"Our luck in weather is preposterous," wrote Scott. "It was thick and snowy, yet we could have got on; but at breakfast the wind increased, and by 4.30 it was blowing a full gale from the south. The pony wall blew down, huge drifts collected, and the sledges were quickly buried. It was the strongest wind I have known here in summer." [1] By eleven it had begun to clear, and they had lunch and prepared to start.
"We were off at 2 P.M., the land showing all round, and, but for some cloud to the S.E., everything promising. At 2.15 I saw the south-easterly cloud spreading up; it blotted out the land 30 miles away at 2.30 and was on us before 3. The sun went out, snow fell thickly, and marching conditions became horrible. The wind increased from the S.E., changed to S.W., where it hung for a time, and suddenly shifted to W.N.W. and then N.N.W., from which direction it is now blowing with falling and drifting snow. The changes of conditions are inconceivably rapid, perfectly bewildering. In spite of all these difficulties we have managed to get 11 1/2 miles south and to this camp at 7 P.M. -- the conditions of marching simply horrible."
"The man-haulers," he added, "led out 6 miles (geo.) and then camped. I think they had had enough of leading. We passed them, Bowers and I ahead on ski."
Amundsen
A 1965 map of part of the Queen Maud range and the edge of the Polar plateau, from aerial photographs taken 1960-1964 by the USGS. The top of the Axel Heiberg Glacier is near the centre at the right edge of the map; the Devil's Glacier and Ballroom are not marked. [2]
At the edge of the plateau, they came upon what they called "The Devil's Dance-Floor" (later called the Devil's Ballroom).
"First we had to cross ... mirror-smooth ice with filled crevasses here and there," wrote Amundsen in his diary. "This ... was not difficult to cross.... Naturally, there was no question of using ski. We all had to support the sledges and help the dogs. The next terrain offered good going, and we congratulated ourselves on having overcome all difficulties. But no! We were not going to get off so lightly. [We encountered] a violent disturbance [in the ice]. Suddenly one of the runners of Wisting's sledge broke through to a bottomless crevasse.... We were able to hoist it up again without damage.... We got through safe and sound and climbed up on a rise. This again consisted of bare ice, but then we discovered it to be filled with hidden crevasses, where we could not set our foot anywhere without breaking through." [3]

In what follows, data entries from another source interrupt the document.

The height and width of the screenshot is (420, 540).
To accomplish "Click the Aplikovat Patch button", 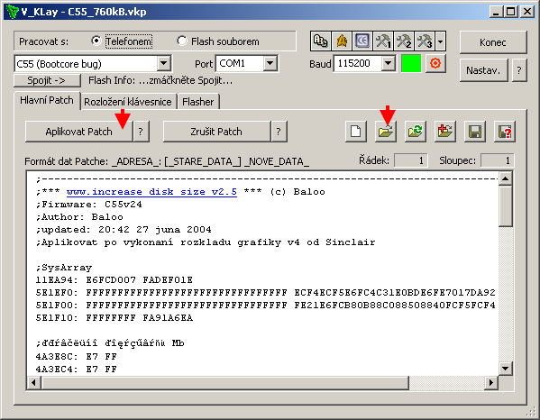I will click(78, 132).
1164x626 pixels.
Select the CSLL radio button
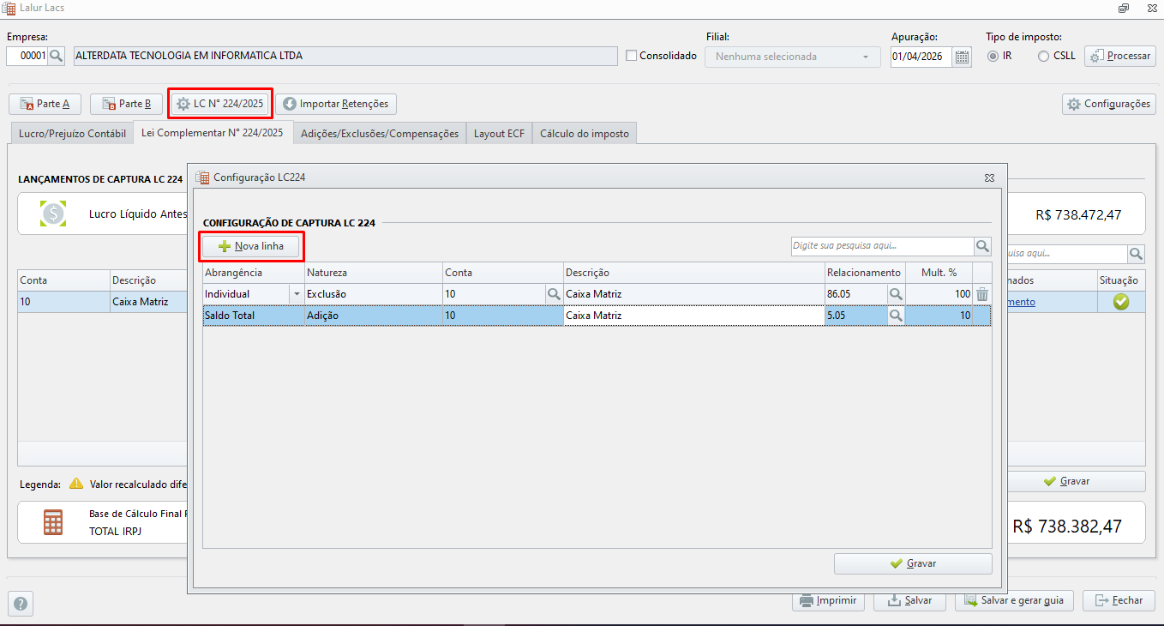click(x=1043, y=56)
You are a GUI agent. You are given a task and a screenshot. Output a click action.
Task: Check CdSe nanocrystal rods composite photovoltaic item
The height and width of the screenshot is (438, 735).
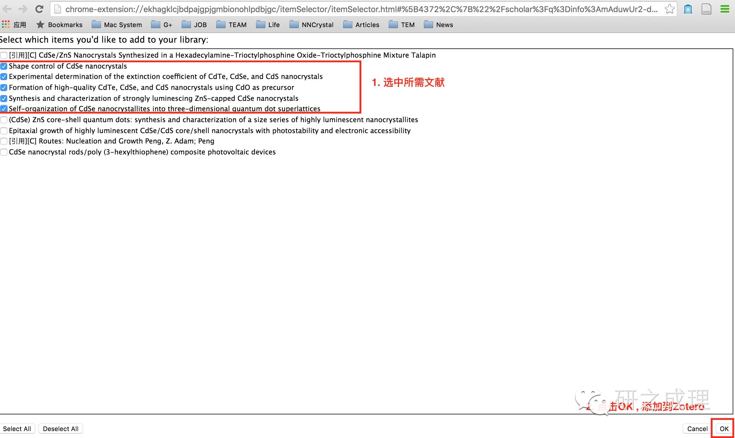4,152

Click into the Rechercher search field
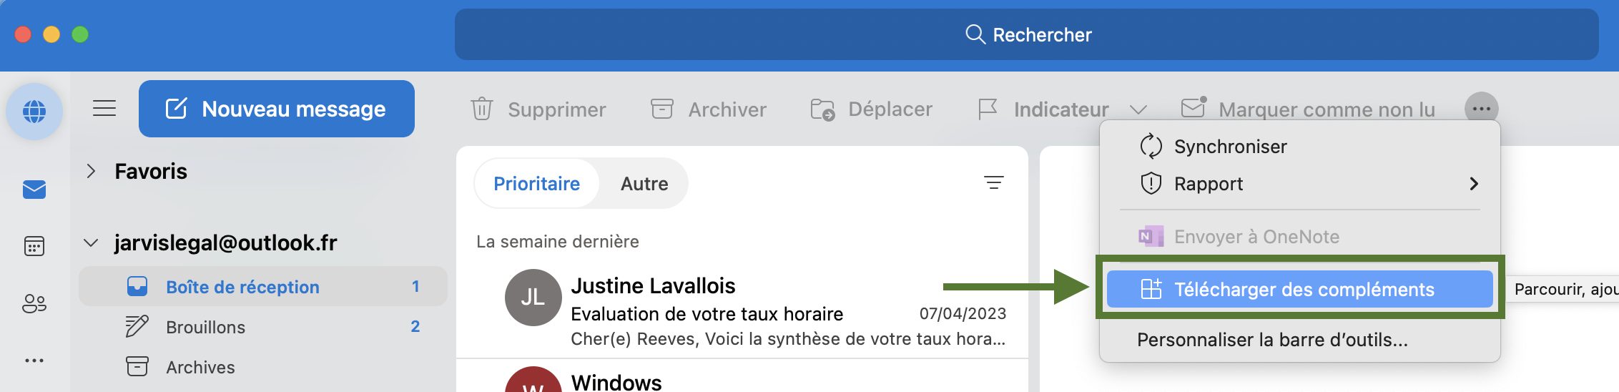(1027, 34)
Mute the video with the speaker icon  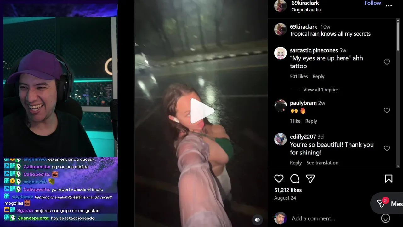point(257,220)
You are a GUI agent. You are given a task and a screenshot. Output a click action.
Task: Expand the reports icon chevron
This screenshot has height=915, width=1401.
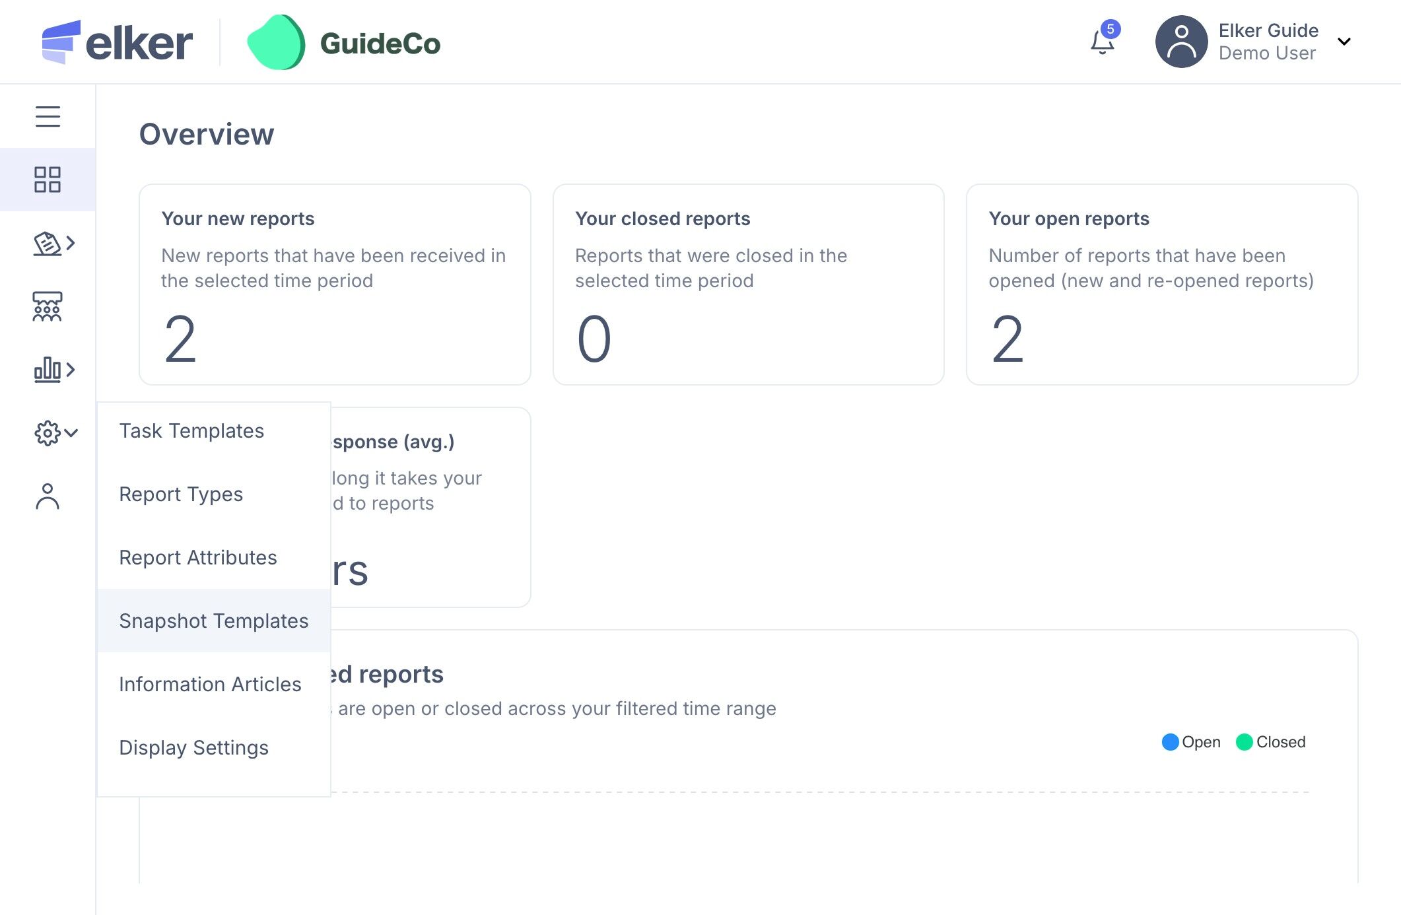tap(71, 244)
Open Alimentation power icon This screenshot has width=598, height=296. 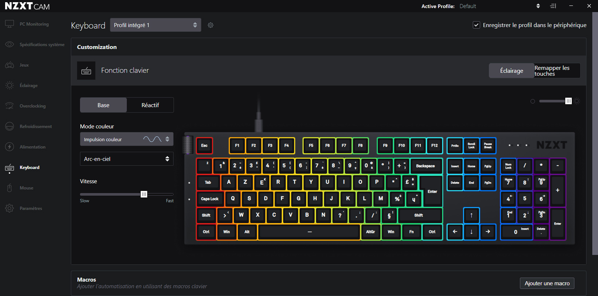(x=9, y=147)
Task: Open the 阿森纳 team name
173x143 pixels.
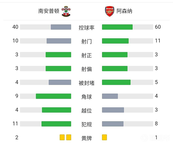Action: 124,11
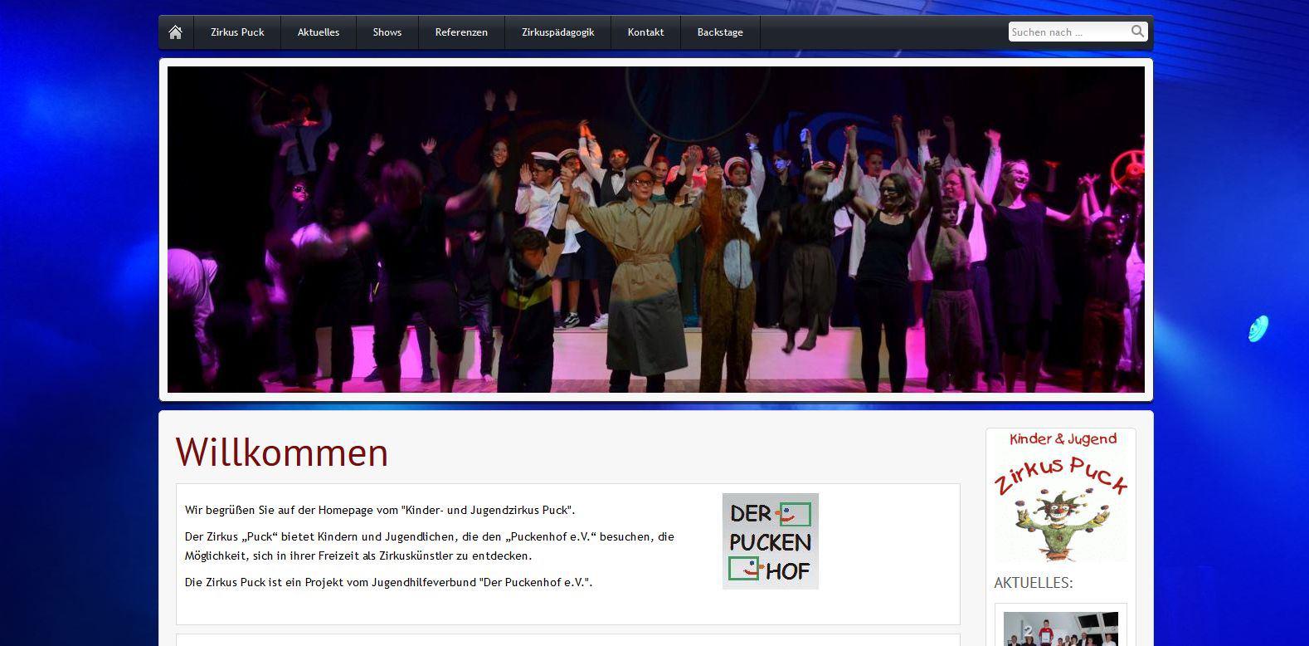
Task: Select Referenzen from the top menu
Action: tap(461, 32)
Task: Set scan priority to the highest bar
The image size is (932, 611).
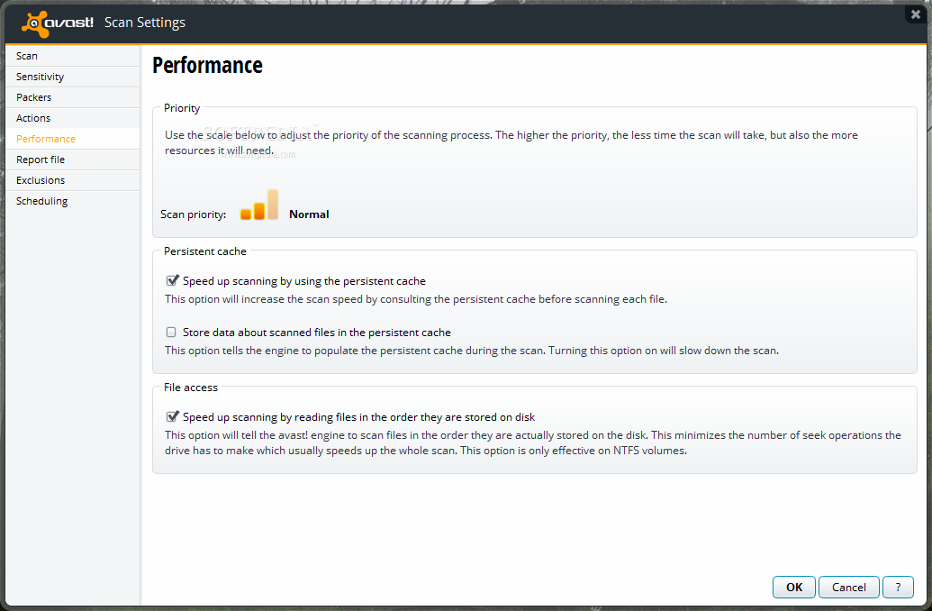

"Luckily most of the crevasses were filled, but some were dangerous enough. It was hard work for the dogs. Bjaaland fell through, but managed to hold on to his sledge, otherwise he would have been irrevocably lost.... We finally got over, and little by little [the terrain] changed to the real plateau, without any disturbance.... No more chasms or crevasses --"
Notes:
[1] R.F. Scott, diary, 3 December, 1911, quoted in Scott's Last Expedition, v.1.
[2] United States Geological Survey, "Liv Glacier" map.
[3] Roald Amundsen, diary, 4 December, 1911, quoted by Roland Huntford in The Amundsen Photographs (London : Hodder & Stoughton, c1987, p.127.